Szef rządu ostrzegł, że wciąż istnieje zagrożenie nawrotu epidemii. Wezwał też obywateli do przestrzegania zasad bezpieczeństwa sanitarnego, wśród których jest m.in. konieczność zachowania dystansu społecznego i obowiązek noszenia maseczek ochronnych w miejscach publicznych.

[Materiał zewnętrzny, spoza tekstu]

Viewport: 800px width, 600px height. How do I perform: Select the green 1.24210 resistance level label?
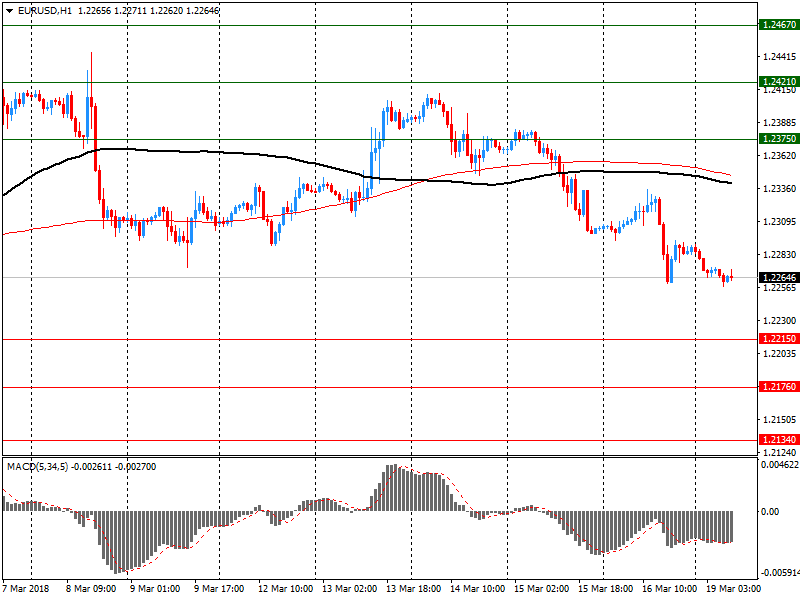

Pomiędzy 15 marca a 3 maja w Hiszpanii obowiązywały surowe restrykcje związane ze stanem zagrożenia, m.in. zakaz wychodzenia z domów z wyjątkiem udawania się do pracy, na zakupy lub do lekarza. Zamknięto też granice, placówki hotelarskie oraz lokale gastronomiczne, które nie oferowały posiłków na wynos.

4 maja rząd zaczął wdrażać tzw. program przywracania nowej normalności, który w czterech etapach likwiduje obostrzenia. Zakończy się on 30 czerwca.

W niedzielę Hiszpania przywraca ruch turystyczny z państwami UE, z wyjątkiem Portugalii. Granice z zachodnim sąsiadem, zgodnie z życzeniem władz w Lizbonie, zostaną otwarte dopiero 1 lipca.

Hiszpania była jednym z najbardziej dotkniętych epidemią koronawirusa krajów w Europie. Na Covid-19 zmarło tam ponad 28 tysięcy osób. W sumie liczba zakażonych przekroczyła 245 tysięcy.